Executing Commands with -exec

This is where find gets genuinely powerful. -exec runs a command for each matched file. Use {} as the placeholder for the filename and terminate the command with \;:

# Delete all .pyc files
$ find . -name "*.pyc" -exec rm {} \;

# Change ownership on all files in a web directory
$ find /var/www -type f -exec chown www-data:www-data {} \;

# Print the size of each matching file
$ find . -name "*.log" -exec du -sh {} \;
4.0K    ./app/logs/access.log
128M    ./app/logs/error.log

Replace \; with + to batch arguments into a single command invocation (faster for large result sets):

$ find . -name "*.pyc" -exec rm {} +

Using xargs for Better Performance

xargs is often more flexible than -exec ... +. Pipe find output into it:

$ find . -name "*.log" -print0 | xargs -0 grep "ERROR"

-print0 and -0 use the null byte as a delimiter, which handles filenames with spaces correctly.

Excluding Directories with -prune

-prune tells find to skip a directory entirely:

# Search everything except node_modules
$ find . -name "node_modules" -prune -o -name "*.js" -print

# Exclude multiple directories
$ find . \( -name ".git" -o -name "vendor" -o -name "node_modules" \) -prune -o -type f -print

The -o -print at the end is necessary — without it, -prune would suppress output for the non-pruned results.

Practical One-Liners

# Find and delete all empty directories
$ find . -type d -empty -delete

# Find duplicate filenames (same name, different location)
$ find . -type f -printf "%f\n" | sort | uniq -d

# List the 10 largest files under /var
$ find /var -type f -printf "%s %p\n" | sort -rn | head -10

# Find files owned by a specific user
$ find /home -user alice -type f

# Find SUID binaries (common security audit)
$ find / -perm -4000 -type f 2>/dev/null

Conclusion

find rewards learning its flags properly.

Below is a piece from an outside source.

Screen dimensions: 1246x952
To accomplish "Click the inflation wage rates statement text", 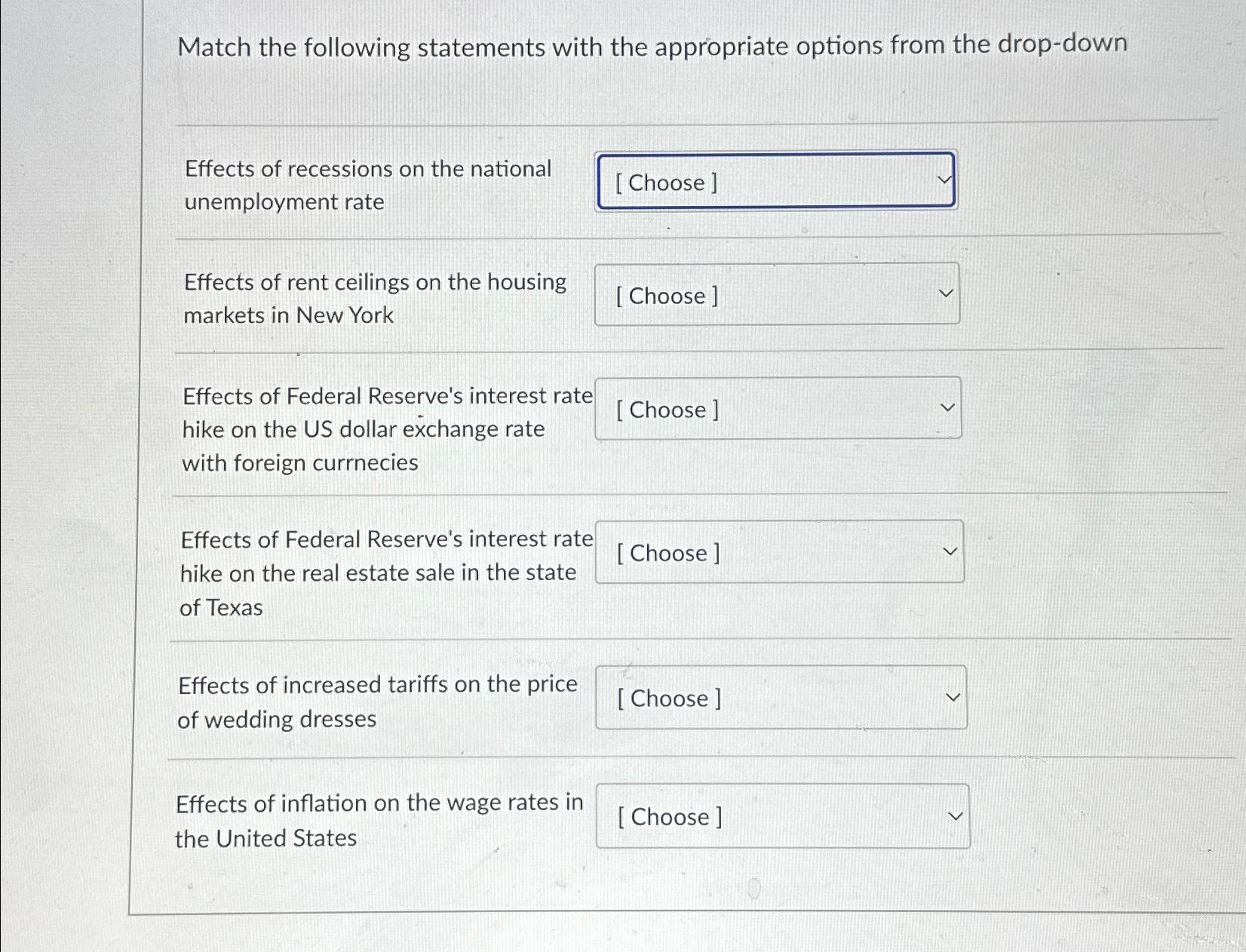I will [379, 821].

The combination of type filtering, time-based searches, permission checks, and -exec makes it a complete filesystem query language. The key patterns to internalize are: use -print0 | xargs -0 for safe pipelining, use -prune to skip large directories, and always quote your wildcard patterns. Most tasks that feel like they need a shell loop can be handled more cleanly with a single find command.